Newly sworn-in US Secretary of State Mike Pompeo on Wednesday warned that a bad agreement with North Korea is not an option and promised that the President Donald Trump administration will not make the same mistakes as past presidents in dealing with Pyongyang.
Pompeo was sworn in by Vice President Mike Pence -- with Trump in attendance -- and gave a brief acceptance speech after taking the oath of office.
The former CIA Director emphasized that "we are but 15 months in this administration and we have already made outstanding progress by speaking the truth about the challenges we face, by confronting them head on, but partnering with strong nations to make America and the world more prosperous and secure".
He said that US efforts to achieve -- via diplomacy -- the full denuclearization of the Korean Peninsula were still "in the beginning stages" and it is not yet certain whether those efforts will bear fruit.

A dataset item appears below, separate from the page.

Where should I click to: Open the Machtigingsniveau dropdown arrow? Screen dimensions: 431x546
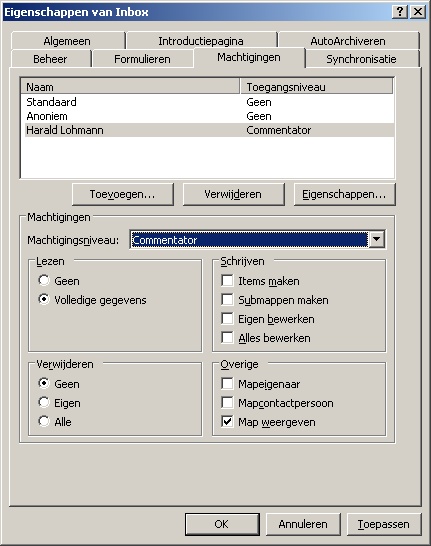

"We are committed to the permanent, verifiable, irreversible dismantling of North Korea's weapons of mass destruction program and to do so without delay," Xinhua quoted Pompeo as saying.
Trump visited the State Department on Wednesday for the first time in the 15 months he has been in office, while his predecessor, Barack Obama, accompanied his own secretary of state, Hillary Clinton, there on his first day on the job.
Pompeo replaces Rex Tillerson as the top US diplomat after Trump fired the former secretary of state in mid-March.
The President said at the ceremony that "Mike has ... earned my deepest respect, admiration and trust. And you'll see why over the coming years, probably over the coming months. I have absolute confidence he will do an incredible job."
"I must say, that's more spirit than I've heard from the State Department in a long time. Many years. We can say many years, maybe many decades," said Trump at the ceremony, responding to the applause of those present.
Trump did not refer to North Korea or to the Iran nuclear agreement, a pact that Pompeo also did not mention despite expectations about the possibility that the US will withdraw from the accord before May 12.